Why Are You Learning English?
Are you learning for your job, or maybe in order to get a better job? Is it just to travel? Is it because someone is obligating you (your school, parents, boss, etc.)?
Or do you just have a general feeling that you have to learn English in order to be successful?
Although these are common and often good reasons to learn English (or another language), they are perhaps not the best motivations. There are much BIGGER and more compelling reasons to learn a language.
So, today I want to discuss with you some other reasons to consider learning a language that I hope will serve to strengthen your motivation on your journey to fluency AND challenge your view of what language is.
If you’re ready to STOP studying a language, and START living it then let’s push the limits and challenge your ideas about language learning.
Learn about a Culture
And yet… this is how we’re taught in school.
The traditional school approach to teaching places high importance on learning the rules and memorizing words, which makes us develop a bizarre view of languages–one that could be compared to how we see other school subjects, like math and science.

■ **Provided material**
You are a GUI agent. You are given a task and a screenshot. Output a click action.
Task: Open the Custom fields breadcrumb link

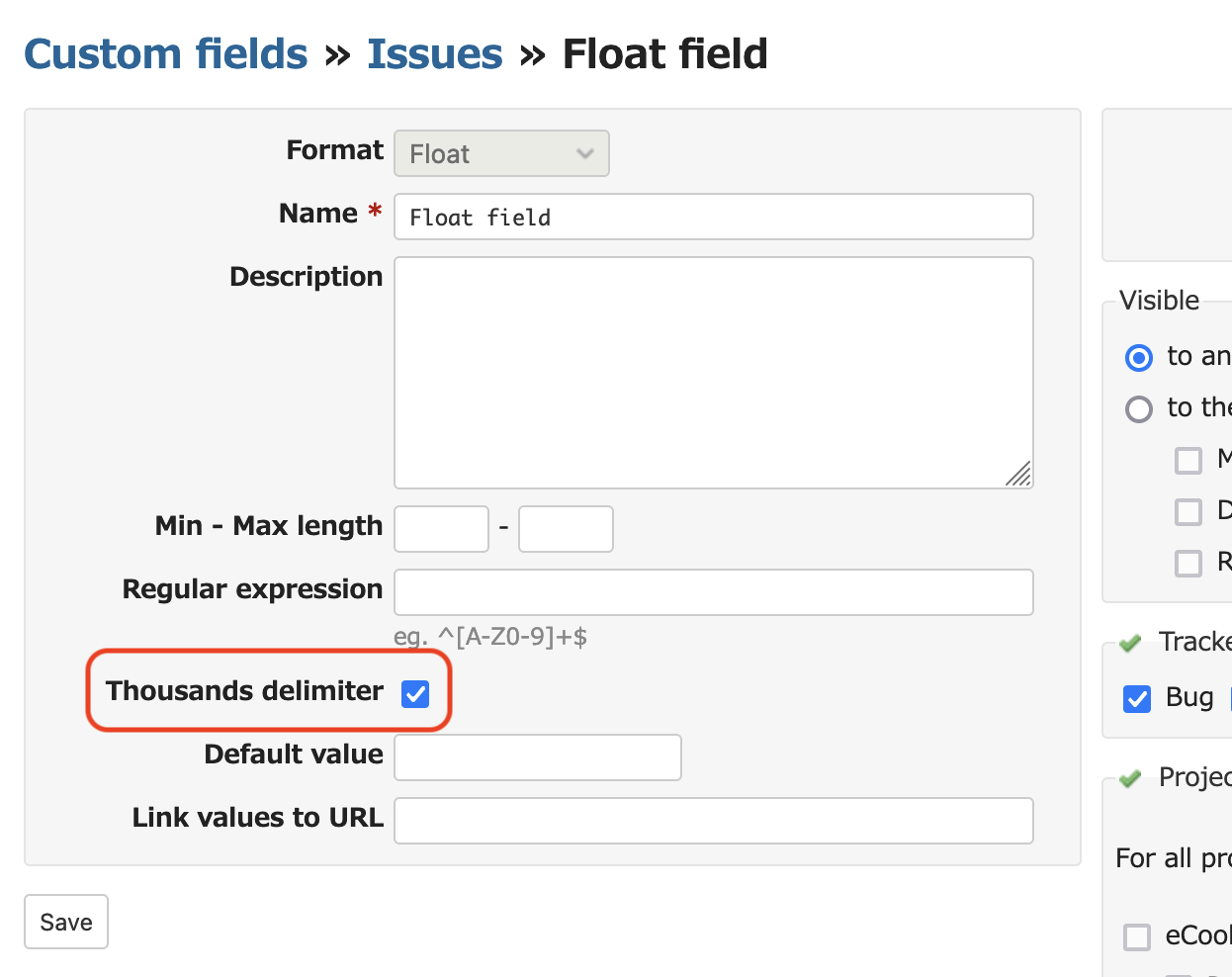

■ **Set exercise A**
In the piece on reasons for learning English, what does the traditional school approach place high importance on?
■ **Set exercise B**
Continue the piece on reasons for learning English from its last sentence.
The data has no connection to the piece on reasons for learning English.

■ **Task answer A**
Learning the rules and memorizing words.

■ **Task answer B**
It goes something like this:
MEMORIZE the rules, DO the repetitive exercises, and PASS the tests
Unfortunately, when we learn like this it’s difficult to remember anything long-term. It’s also near impossible to stay inspired to keep learning. This is why after we finish school, many of us don’t prioritize learning a foreign language.
So, how do we learn better? How do we get excited and motivated by the language? How do we start looking forward to learning instead of dreading it?
It’s simple: Get inspired by the culture!
From my experience learning various languages, I would argue that language IS culture. It’s not just how people communicate. It’s the verbal representation of a place’s culture.
A language is not just a body of vocabulary or a set of grammatical rules. A language is a flash of the human spirit. It’s a vehicle through which the soul of each particular culture comes into the material world. Every language is an old-growth forest of the mind, a watershed, a thought, an ecosystem of spiritual possibilities. –Wade Davis
Learning ANY language becomes much easier and more motivating when you love the culture.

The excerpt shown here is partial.